If you have HPV, having a healthy microbiome in your vagina is important when it comes to managing the condition. "In the last few years, there have been several observational studies which suggest that a healthy microbiome in the vagina promotes the clearance of HPV infections, including those variants which are associated with the development of cervical cancer," Dr. G. Thomas Ruiz MD, OB/GYN Lead at MemorialCare Orange Coast Medical Center, tells Bustle. This also applies to people who don't have HPV, because it may help them clear the virus more swiftly. "Keeping it simple, if a woman is able to maintain a normal microbiome when exposed to HPV, she should be better able to clear the infection," Dr. Ruiz says.

The study also identified something else troubling. A lot of people who had low-risk HPV in the study also had chlamydia and mycoplasma genitalium, a kind of bacteria that can cause an STI. People who have HPV and other illnesses at the same time can find that genital warts recur more often and are harder to cure, and the scientists behind the study point out that often people with multiple STIs may not know they have more than one, and so don't get proper treatment. If you have genital warts, they recommend that you have an STI test to detect any other illnesses, as treating them all will help prevent warts from recurring.
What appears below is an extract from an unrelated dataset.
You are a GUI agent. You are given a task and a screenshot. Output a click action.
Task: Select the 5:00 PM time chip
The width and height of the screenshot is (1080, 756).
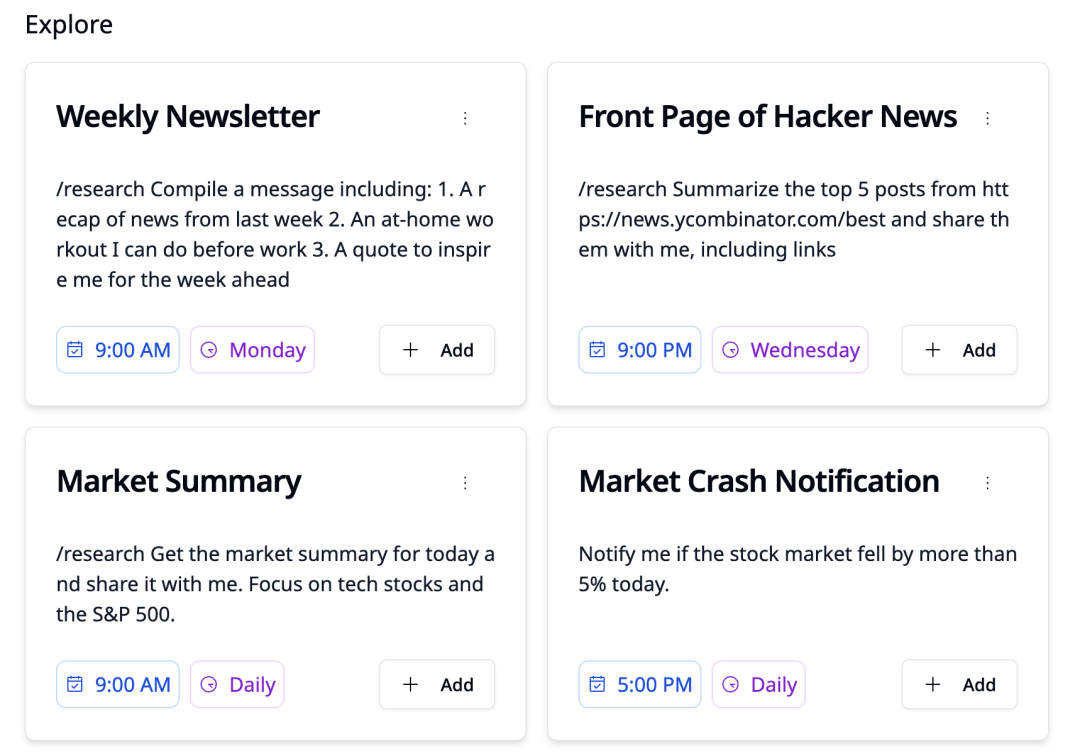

However, over the longer term, this may prove to be less of an issue for people with vaginas. "The HPV genotypes here are covered by Gardasil," Dr. Wheelhouse tells Bustle. In countries where the vaccine is commonly taken, he says "these forms are probably dying out a little bit." Right now, they continue to flourish, but over time Gardasil may make these low-grade types less and less of an issue.
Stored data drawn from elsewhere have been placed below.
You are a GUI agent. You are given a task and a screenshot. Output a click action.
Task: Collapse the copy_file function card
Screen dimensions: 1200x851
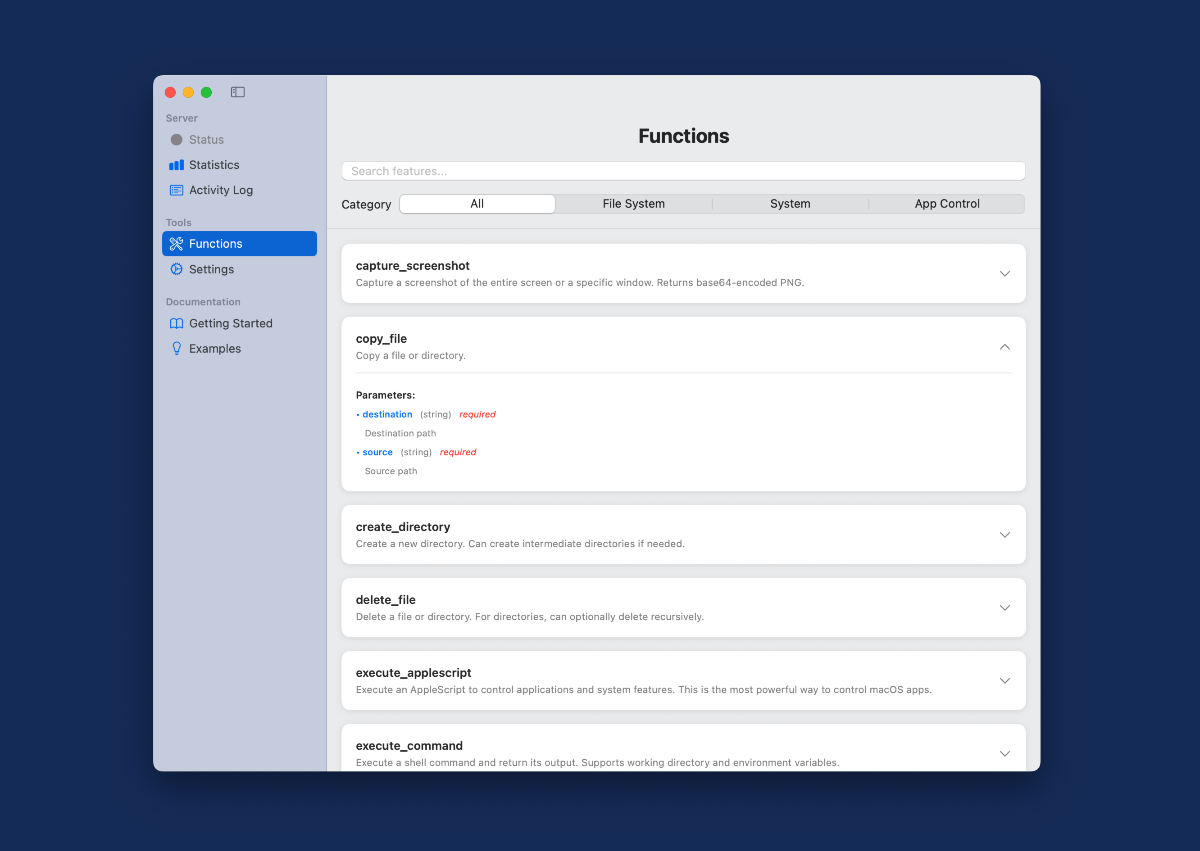click(1005, 347)
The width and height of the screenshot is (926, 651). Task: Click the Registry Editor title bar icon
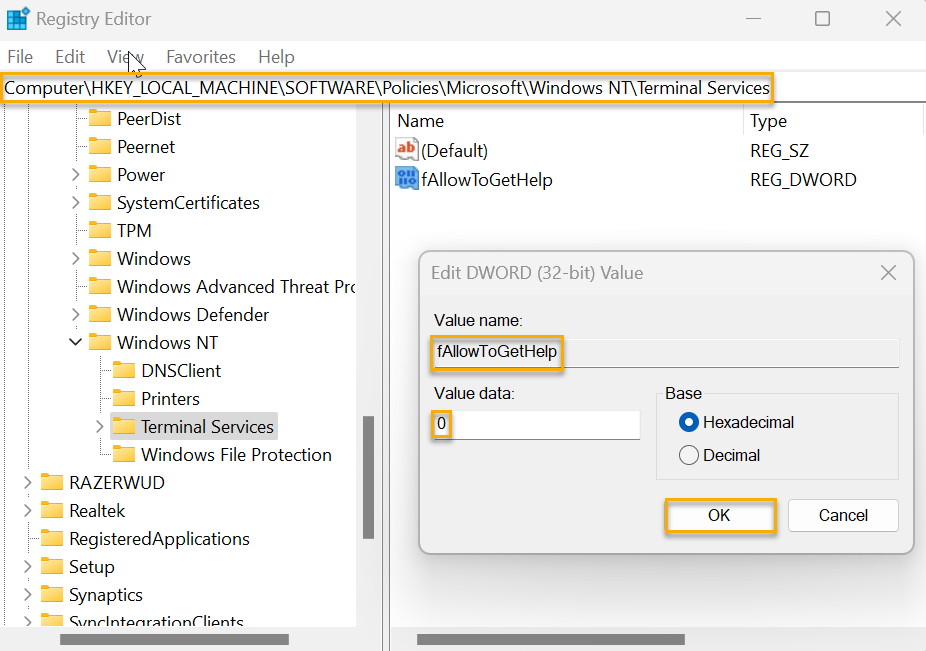click(x=17, y=18)
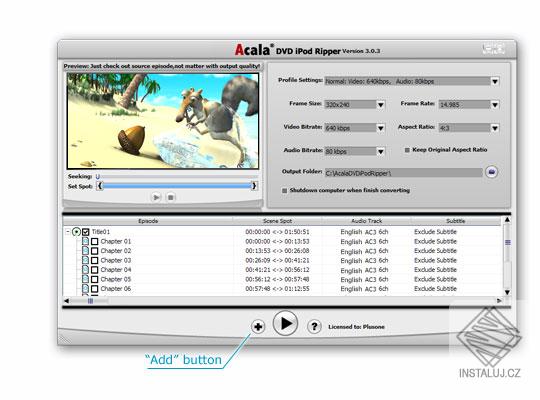Enable Keep Original Aspect Ratio checkbox
Image resolution: width=540 pixels, height=400 pixels.
click(407, 150)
The study doesn't provide a magic bullet for dealing with these issues. "Work needs to continue on the relationship between a healthy vaginal microbial environment and the clearing of the HPV virus," Dr. Ruiz tells Bustle. However, this is only the beginning. "This study pretty much says "This is the start, and this is going to lead to potential further work in this area,"" says Dr. Wheelhouse. Expect more interest in low-risk HPV in the future — and more insight into how it changes the body.